EXERCISE PROMPT → From the essay about 2020 and the writer's father, transcribe the passage that opens with the words containing "I think we can" and closes with "to surprise me.".

I think we can all agree that 2020 has been a dumpster fire of a year. There’s practically zero debate on that topic. Even 2020 won’t argue with me. Sure, there’s always hope and there’s always light at the end of the tunnel, albeit a fluorescent light that makes your shoelaces glow in the dark. It’s just that the hits keep on coming. And, I find myself saying all the things that women my age swore we would NEVER say, you know, old people stuff. The other day I told my husband that I was sure glad my father wasn’t here to see this. Facepalm. That’s definitely something old people say. But, it’s true! I can’t fathom my sweet old daddy trying to wear a mask to get into the Dollar Tree or hearing that Luby’s is closing or trying to enter through the wrong end of a Walmart. Then again, he did have a tendency to surprise me.
Ted Stilwell was born at home in 1927, seven years after another pandemic, with no running water. I know this because, once Ellis County passed a mandate that home barbershops had to have plumbing in order to receive a business permit, my grandfather, JB Stilwell, picked the fam up and moved to Andrews, TX. By then, Daddy was in high school. That’s a lot of years of nighttime trips to the outhouse. He wed in 1944 at 17, the first time. Although he’d been accepted at Texas Tech, making him the first Stilwell boy destined for a university, the war decided differently. Marrying young Norma meant, if he died in the war, his sweetheart would get his benefits. Clearly, that didn’t happen. I’m here telling you this story, after all. But, he did see some things you don’t want to see. After wearing out his welcome as the Army barber and then the piano player, he shipped out to Japan to see some wartime action. I wish I’d taken better notes. I think they headed for Okinawa, initially, but the tale culminates when they were all sent below deck and kept there for several days. They ran out of food. They ran out of supplies. At some point, they got an all clear and realized they were off the coast of Nagasaki, post bomb. Dad talked about walking around in the outskirts of the aftermath. He was sent home via Cali and talked of walking again - for miles and miles and miles, trying to get anywhere where a bus might run. Eventually, he would make it home to Andrews again, to see his son for the first time. My dad lived through an ugly war. He never made it to engineering school.

Stored data entries:
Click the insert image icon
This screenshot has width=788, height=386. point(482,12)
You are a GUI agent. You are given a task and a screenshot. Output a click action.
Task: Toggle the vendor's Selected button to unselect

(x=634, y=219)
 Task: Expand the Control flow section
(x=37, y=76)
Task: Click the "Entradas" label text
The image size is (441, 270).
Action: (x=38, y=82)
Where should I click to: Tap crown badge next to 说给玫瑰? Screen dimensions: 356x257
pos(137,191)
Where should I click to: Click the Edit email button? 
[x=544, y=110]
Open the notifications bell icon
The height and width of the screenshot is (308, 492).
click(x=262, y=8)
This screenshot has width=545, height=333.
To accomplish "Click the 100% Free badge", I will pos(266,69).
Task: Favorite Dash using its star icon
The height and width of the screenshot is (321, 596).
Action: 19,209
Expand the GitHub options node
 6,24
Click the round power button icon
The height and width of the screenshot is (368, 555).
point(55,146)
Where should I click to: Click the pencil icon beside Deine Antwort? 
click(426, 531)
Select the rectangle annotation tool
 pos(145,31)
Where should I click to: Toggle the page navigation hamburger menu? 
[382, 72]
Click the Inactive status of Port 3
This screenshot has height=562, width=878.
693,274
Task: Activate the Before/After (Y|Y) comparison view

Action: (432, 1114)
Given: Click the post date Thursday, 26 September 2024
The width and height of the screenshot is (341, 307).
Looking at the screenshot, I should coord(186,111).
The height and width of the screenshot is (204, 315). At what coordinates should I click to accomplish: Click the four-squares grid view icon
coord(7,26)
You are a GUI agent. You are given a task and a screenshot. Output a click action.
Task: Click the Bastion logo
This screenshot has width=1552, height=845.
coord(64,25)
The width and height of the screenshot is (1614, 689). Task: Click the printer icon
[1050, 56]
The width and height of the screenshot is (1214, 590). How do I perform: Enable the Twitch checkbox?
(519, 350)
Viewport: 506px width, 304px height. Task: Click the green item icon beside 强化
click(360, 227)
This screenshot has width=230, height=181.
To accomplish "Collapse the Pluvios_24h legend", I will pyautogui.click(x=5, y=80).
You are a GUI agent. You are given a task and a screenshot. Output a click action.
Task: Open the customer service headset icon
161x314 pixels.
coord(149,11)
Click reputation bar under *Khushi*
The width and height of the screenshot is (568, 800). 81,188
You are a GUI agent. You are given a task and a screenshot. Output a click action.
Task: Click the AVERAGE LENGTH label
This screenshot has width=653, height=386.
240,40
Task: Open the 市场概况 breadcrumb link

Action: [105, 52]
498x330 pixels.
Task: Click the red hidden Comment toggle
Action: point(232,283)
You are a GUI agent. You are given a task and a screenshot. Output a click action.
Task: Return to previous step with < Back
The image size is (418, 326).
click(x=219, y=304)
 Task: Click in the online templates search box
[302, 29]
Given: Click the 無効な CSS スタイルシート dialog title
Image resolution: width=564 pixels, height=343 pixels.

ANSWER BOX →
I think we can all agree that 2020 has been a dumpster fire of a year. There’s practically zero debate on that topic. Even 2020 won’t argue with me. Sure, there’s always hope and there’s always light at the end of the tunnel, albeit a fluorescent light that makes your shoelaces glow in the dark. It’s just that the hits keep on coming. And, I find myself saying all the things that women my age swore we would NEVER say, you know, old people stuff. The other day I told my husband that I was sure glad my father wasn’t here to see this. Facepalm. That’s definitely something old people say. But, it’s true! I can’t fathom my sweet old daddy trying to wear a mask to get into the Dollar Tree or hearing that Luby’s is closing or trying to enter through the wrong end of a Walmart. Then again, he did have a tendency to surprise me.